庵KM

技術屋OBの環境問題独り言

経済問題。交通問題。健康問題。そして、日本の国創り問題。快適社会問題。

政権交代の初心に帰って国創りの基本は地域主権改革だ。

2012-04-30 | 国創り政治問題
野田内閣が進めようする政策は、すべてデフレを長期化させる要因となる。
民主党の掲げた地域主権のマニフェストには、国が抱え過ぎている役割を、地域に出来る限り移管して行く『地域主権改革』が、明確にうたわれている。
ところが、やっと具体化した「出先機関の地域への移管」が、またまた、中央官僚の言いなりになり、霞ヶ関官庁の権限を温存し、地域の自主性を縛る制度にしようとしている。
2年半前に国民に約束した【将来の国創りの基本を捻じ曲げる】様な、基本を変えてしまう様では、国民は信頼しない。

今回の問題となっているのは、国の出先機関にいる国の役人と組織を、丸ごと自治体の広域連合組織に移管する案を、中央官庁の権限を温存する画策である。
中央官庁の出先組織で、国と地方の二重行政となっている役割を、地域社会の自立的な活動を促進して、地域経済を活性化する狙いであった。

→ データ行:
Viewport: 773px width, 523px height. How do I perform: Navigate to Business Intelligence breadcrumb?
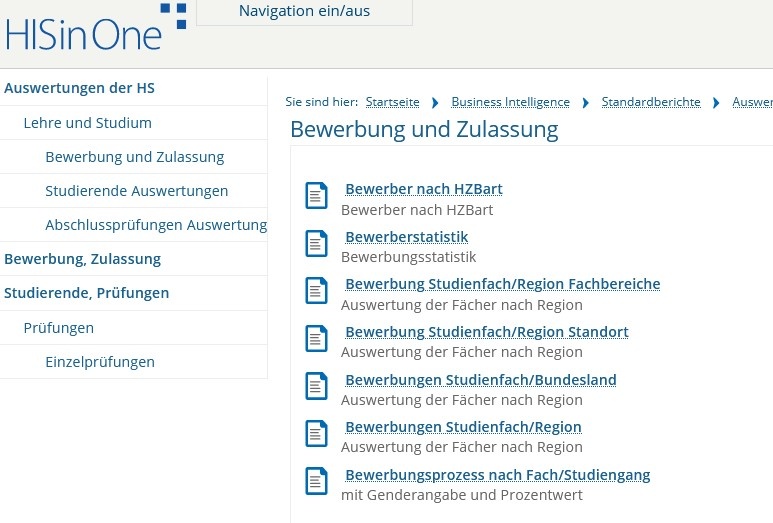point(510,102)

→ やること:
1. 抜粋について、次の問いに答えてください。
(a) 野田内閣が進めようとする政策は、何を長引かせる原因になると書かれていますか。
(b) 民主党のマニフェストにはっきり書かれている改革は何という名前ですか。
(c) 国民に約束したのは何年前だと書かれていますか。
2. 抜粋のうち、「技術屋OBの環境問題独り言」から「の権限を温存する画策である。」までを、両端の言葉も含めて一字も変えずに書き写してください。
3. 抜粋の「経済問題。」で始まる行に並んでいる問題をすべて書き出してください。

→ 答え:
1.
(a) デフレ
(b) 地域主権改革
(c) 2年半前

2.
技術屋OBの環境問題独り言

経済問題。交通問題。健康問題。そして、日本の国創り問題。快適社会問題。

政権交代の初心に帰って国創りの基本は地域主権改革だ。

2012-04-30 | 国創り政治問題
野田内閣が進めようする政策は、すべてデフレを長期化させる要因となる。
民主党の掲げた地域主権のマニフェストには、国が抱え過ぎている役割を、地域に出来る限り移管して行く『地域主権改革』が、明確にうたわれている。
ところが、やっと具体化した「出先機関の地域への移管」が、またまた、中央官僚の言いなりになり、霞ヶ関官庁の権限を温存し、地域の自主性を縛る制度にしようとしている。
2年半前に国民に約束した【将来の国創りの基本を捻じ曲げる】様な、基本を変えてしまう様では、国民は信頼しない。

今回の問題となっているのは、国の出先機関にいる国の役人と組織を、丸ごと自治体の広域連合組織に移管する案を、中央官庁の権限を温存する画策である。

3. 経済問題、交通問題、健康問題、日本の国創り問題、快適社会問題